I have been trying to work out the following problem:
Problem:
Let $M$ be a smooth manifold and $x\in M$ and $X,Y$ be smooth vector fields with local one parameter groups $T^X_t$ and $T^Y_t$ for small enough $t$.Prove that if $f$ is a smooth function on $M$,then $f(T^X_t(x))=f(x)+t(Xf)(x)+\frac{t^2}{2!}(X^2f)(x)+\dots+\frac{t^n}{n!}(X^nf)(x)+o(t^n)$ for $n\geq 1$ and $x\in M$ using this further show that $[X,Y](f)(x)=\lim\limits_{t\to 0}\frac{f(\Theta_t(x))-f(x)}{t^2}$ where $\Theta_t=T^Y_{-t}\circ T^X_{-t}\circ T^Y_t\circ T^X_t$.

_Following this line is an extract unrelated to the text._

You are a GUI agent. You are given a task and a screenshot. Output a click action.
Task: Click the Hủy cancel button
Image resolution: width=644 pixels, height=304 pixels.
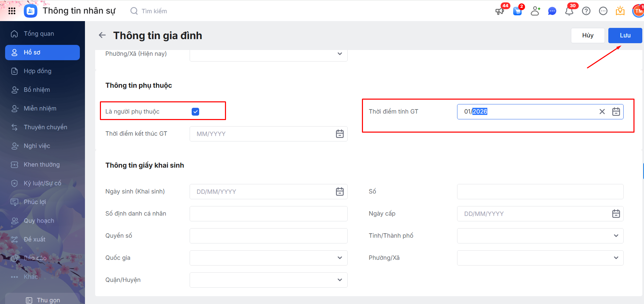point(588,35)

I am not able to prove the second part as I do not exactly get the geometric meaning hidden underneath.We have not been taught Lie Derivatives $\mathcal L_XY(f)=[X,Y](f)$ and hence I am not comfortable with what is going on actually.Everything seems to be wrapped around by a veil of mystery here.I am looking for an explanation of the geometric principle lying beneath as well as a formal approach towards proving this result.